Amo volu ut sis
“Love is the will to say: I want you to be (amo: volo ut sis).”
Hannah Arendt
Spiritual Life
Spirituality, as I understand it, is not primarily a matter of belief but of practice. It is shaped through rhythm, attention, and the ordinary disciplines that steady a life—prayer, silence, study, service, and the cultivation of compassion. These practices are drawn from the Christian tradition in which I was formed, yet they remain open to insight wherever it may be found. Wisdom is not confined to a single path. Different traditions illuminate one another, and truth is often disclosed in the shared human work of learning how to live well.

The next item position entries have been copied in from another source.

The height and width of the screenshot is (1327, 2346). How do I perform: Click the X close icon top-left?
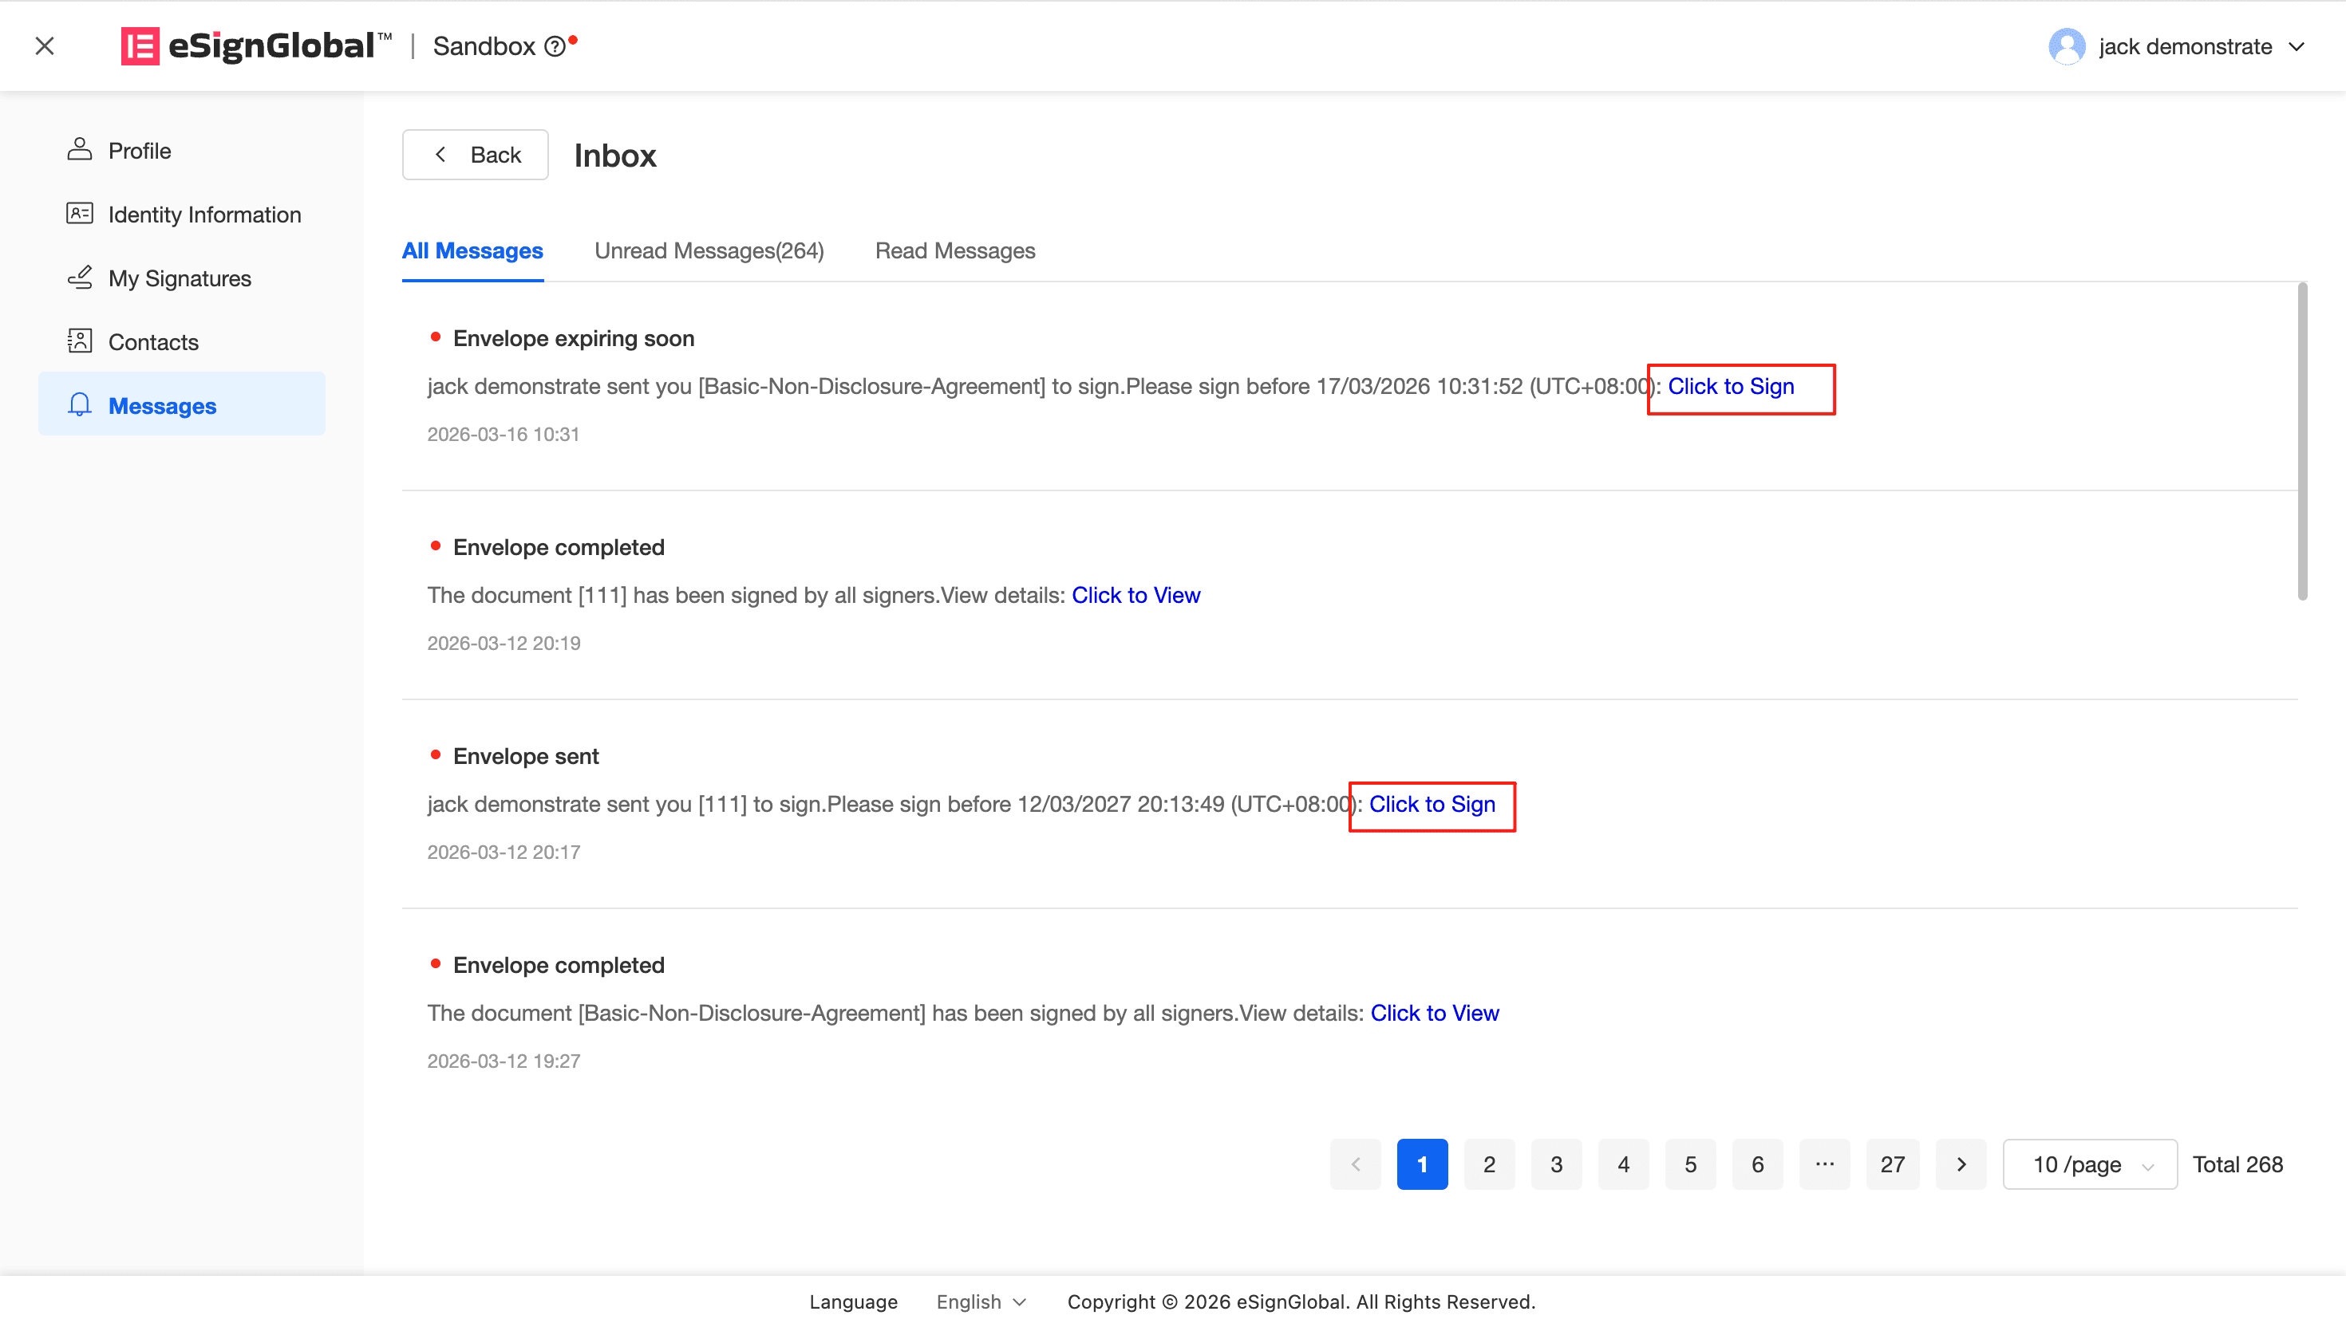[x=45, y=46]
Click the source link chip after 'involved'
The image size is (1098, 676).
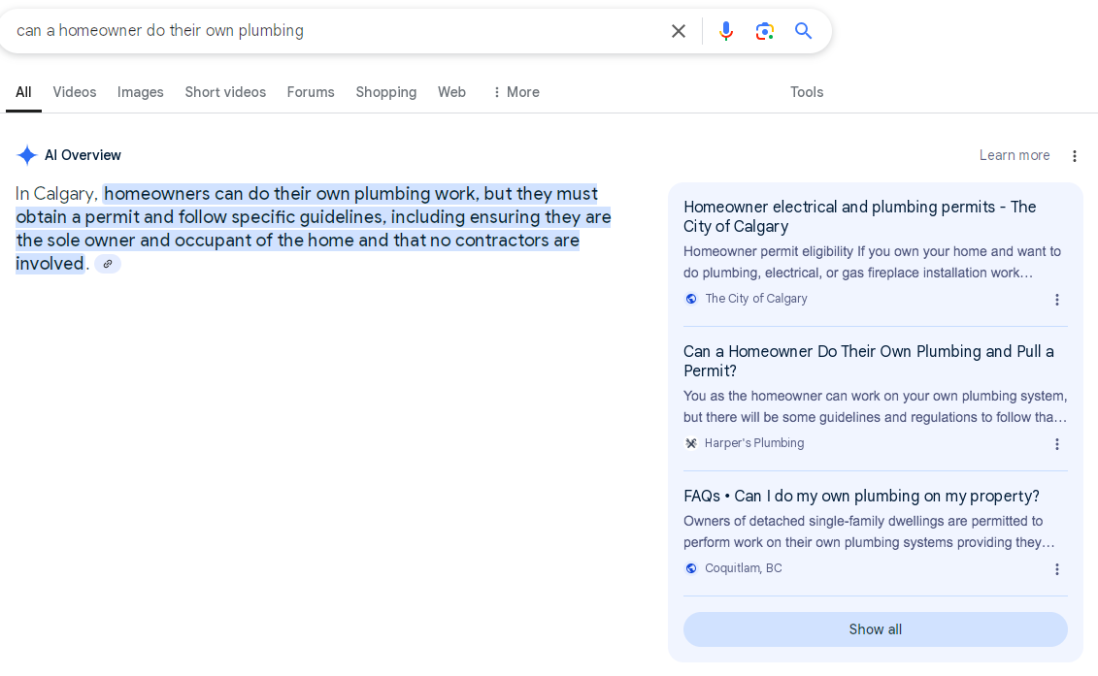[108, 264]
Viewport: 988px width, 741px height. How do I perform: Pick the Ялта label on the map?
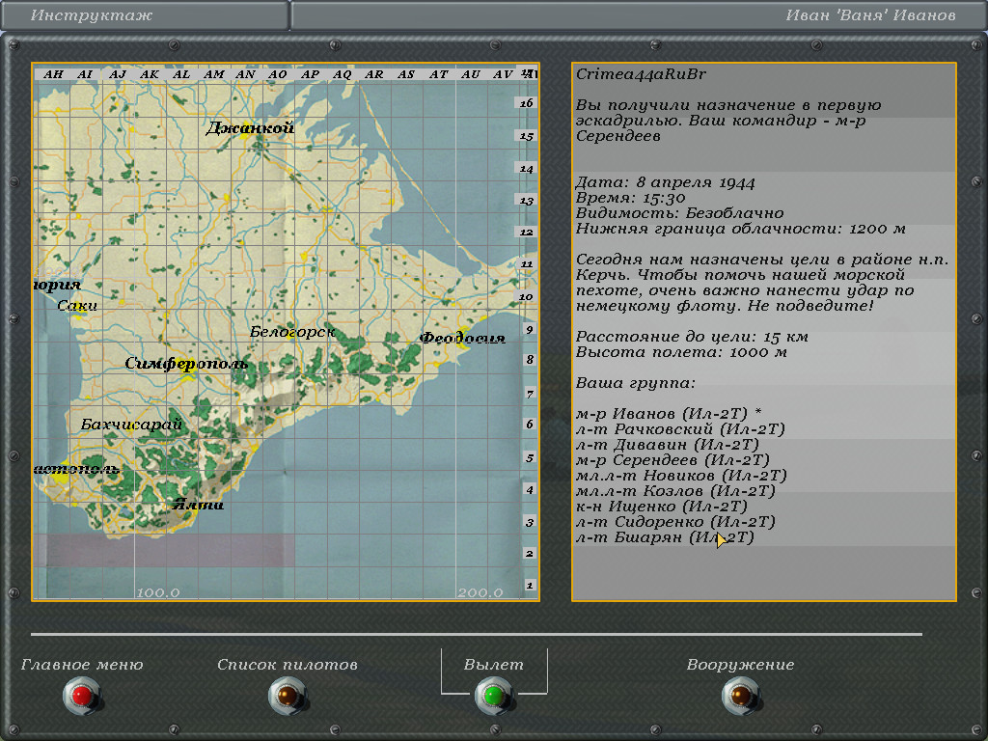198,504
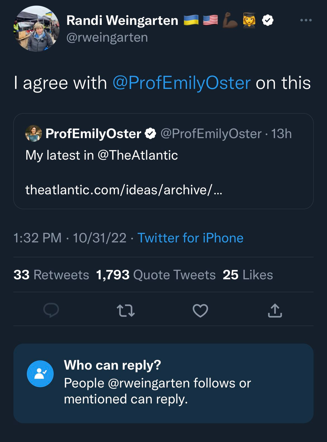Screen dimensions: 327x442
Task: Tap the blue who-can-reply person icon
Action: tap(40, 374)
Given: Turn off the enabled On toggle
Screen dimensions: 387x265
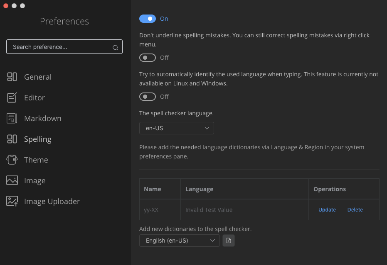Looking at the screenshot, I should pyautogui.click(x=148, y=19).
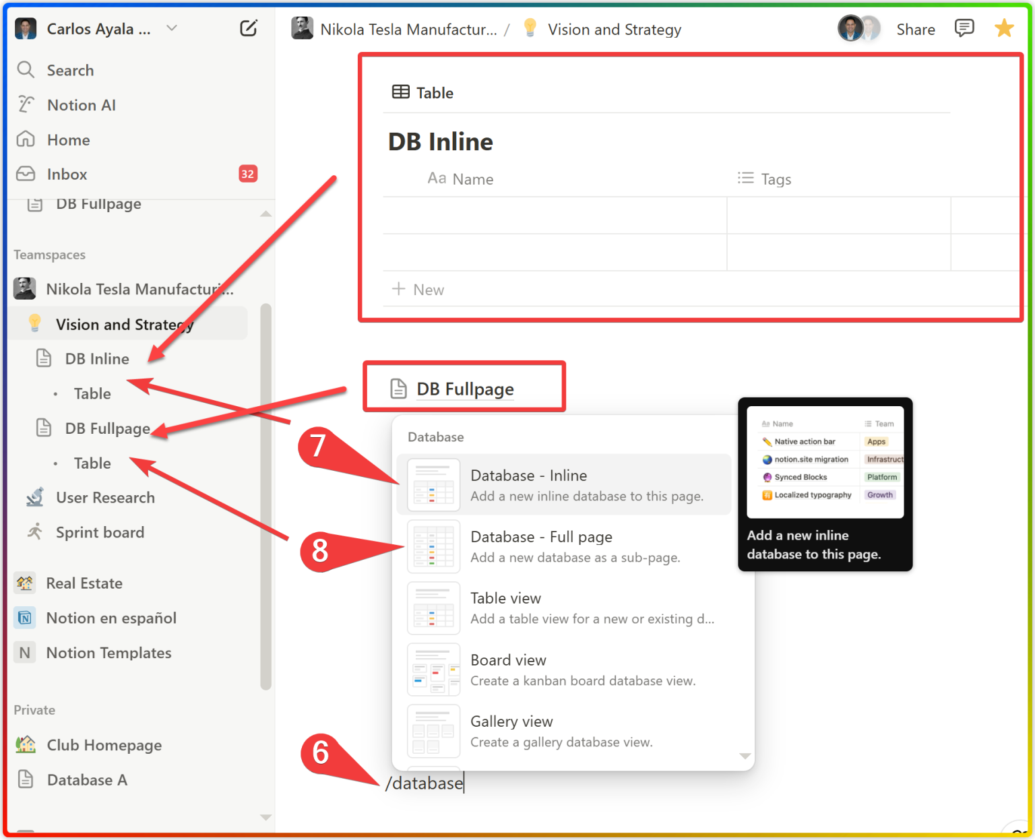Add a row with the New button

pyautogui.click(x=419, y=289)
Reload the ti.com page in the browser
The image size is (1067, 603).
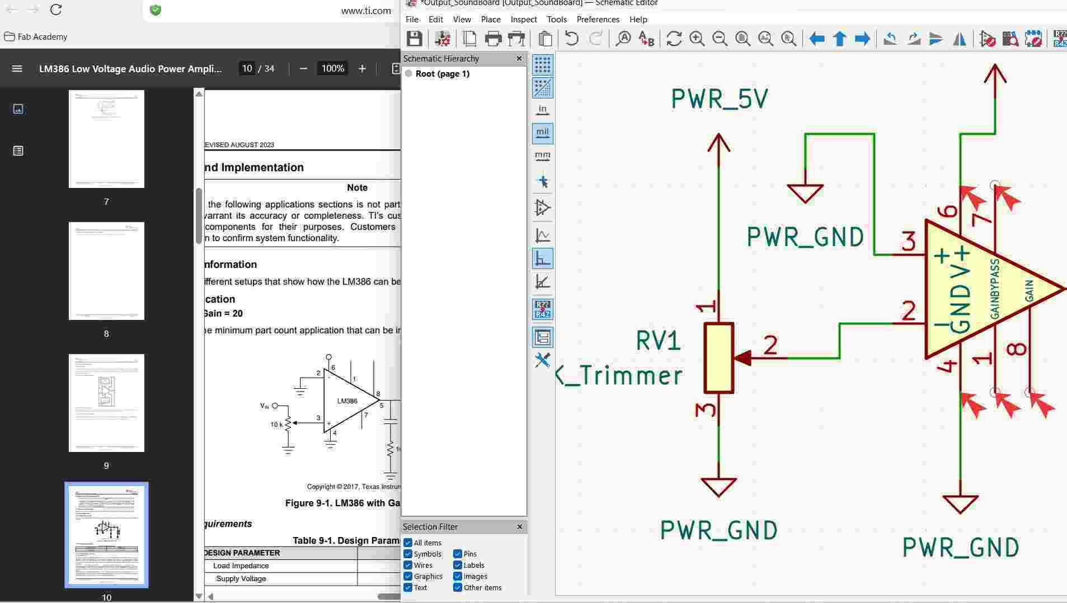[55, 10]
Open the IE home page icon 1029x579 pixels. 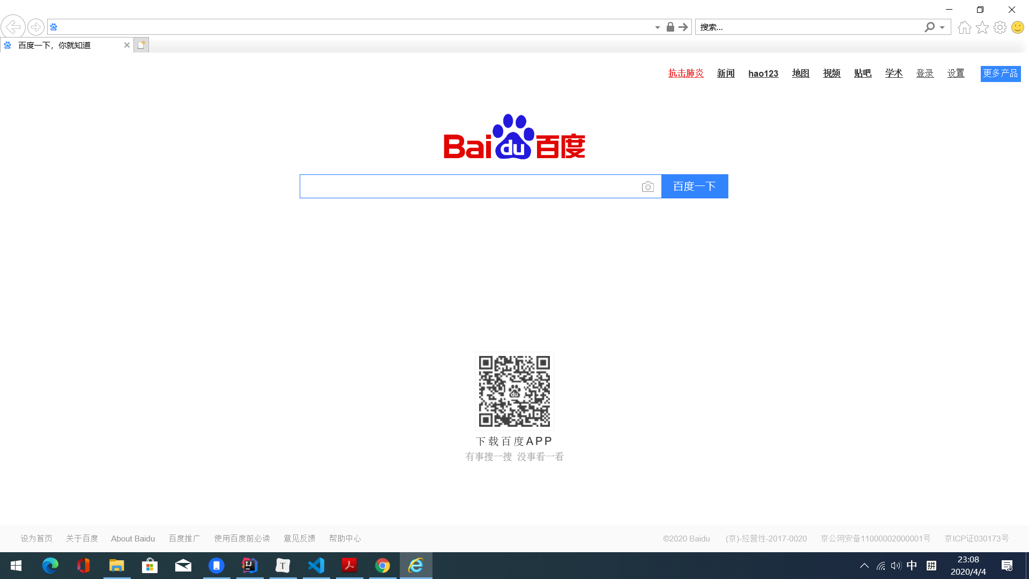coord(964,27)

I am an ordained priest and serve as Abbot of the Lindisfarne Community, an ecumenical and interspiritual religious community. Within that setting we also explore what might be called a form of secular monasticism: a way of life shaped by intentional practice, ethical commitment, simplicity, and shared reflection that can be embraced by people regardless of formal belief. The aim is not withdrawal from the world but a more attentive participation in it, cultivating habits that foster clarity, compassion, and responsibility in daily life.
My approach is shaped by what I describe as Christian pragmatic naturalism: the conviction that G*d is not separate from the world but encountered within it—through relationships, moral action, beauty, suffering, and the patterns of the natural order. Rather than looking beyond life for meaning, this perspective invites a deeper participation in it, seeking the sacred in the everyday and measuring spirituality by the quality of attention and care we bring to the world around us.